The Report has one part that specifically focuses Reg BI’s application to plan-to-IRA and IRA-to-IRA transfer recommendations. Here is what it says. The bolding is mine.
When making account rollover or transfer recommendations, including retirement accounts:
- Do your firm and its associated persons ensure that they have a reasonable basis to believe that the rollover or transfer itself, the account type being recommended, and any securities or investment strategies recommended are in the retail customer’s best interest; and
Comment: As the bolded language says, there are three distinct recommendations in a plan-to-IRA rollover or an IRA-to-IRA transfer. The first is to leave the current account (e.g., to sell the plan investments and take the money out of the plan); the second is the destination account (that is, should the money go into an IRA, a brokerage account, etc.); and the third is how the money should be invested once it is in the destination account.

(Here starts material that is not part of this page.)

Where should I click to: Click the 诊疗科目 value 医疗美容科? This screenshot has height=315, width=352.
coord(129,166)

Under Reg BI, all three of those recommendations must be in the best interest of the “retail investor” which includes participants and IRA owners.

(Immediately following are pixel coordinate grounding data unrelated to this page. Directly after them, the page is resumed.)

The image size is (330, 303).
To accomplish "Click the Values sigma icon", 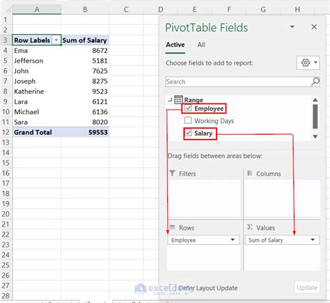I will click(x=250, y=227).
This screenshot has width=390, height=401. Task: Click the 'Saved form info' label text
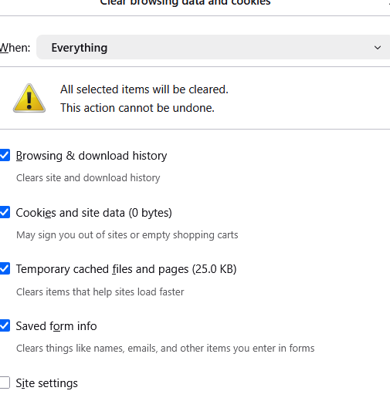tap(56, 326)
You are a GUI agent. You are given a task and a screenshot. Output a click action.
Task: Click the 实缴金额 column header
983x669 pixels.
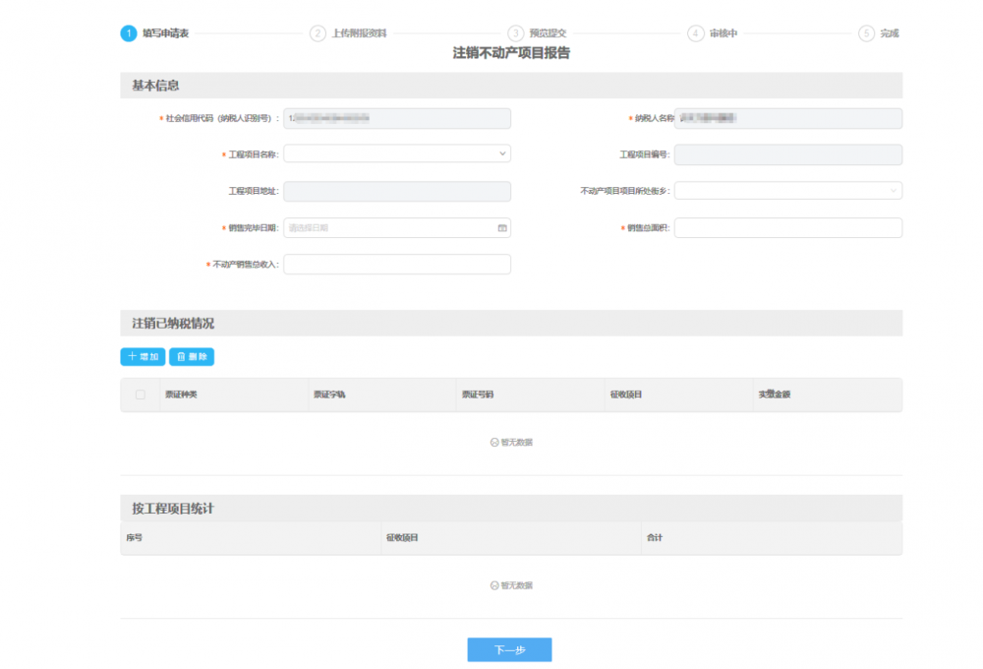(x=775, y=395)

- Do your firm and its associated persons consider, in addition to the general considerations for all account and securities recommendations, specific factors potentially relevant to rollovers or transfers, such as costs (e.g., costs associated with closing out securities, if the customer has to sell them as a result of the recommendation to transfer), level of services available, features of the existing account, available investment options, ability to take penalty-free withdrawals, application of required minimum distributions, protection from creditors and legal judgments, and holdings of employer stock?
Comment: As with the ERISA fiduciary rules for recommending rollovers, Reg BI requires a comparative analysis of the investor’s current arrangement with the arrangement that the broker-dealer and registered representative contemplate providing to the participant. That includes, at the least, a comparative analysis of the investments, services, and costs in the plan and the contemplated IRA, and a determination of which alternative is in the best interest of the participant. In this regard, the DOL, SEC and FINRA are in alignment.
The Report continue to discuss account type recommendations in the context of management of conflicts of interest:
With respect to account recommendations, does your firm consider the following non-exhaustive list of practices that can help your firm meet its obligations with respect to conflicts of interest by:
- avoiding compensation thresholds that disproportionately increase compensation through openings of certain account types;
- adopting and implementing policies and procedures reasonably designed to minimize or eliminate incentives, including both compensation and non-compensation incentives, for employees to favor one type of account over another;
- implementing supervisory procedures to monitor recommendations that involve the rollover or transfer of assets from one type of account to another (such as recommendations to roll over or transfer assets in an Employee Retirement Income Security Act of 1974 (ERISA) account to an IRA); and
- adjusting compensation for financial professionals who fail to adequately manage conflicts of interest associated with account recommendations?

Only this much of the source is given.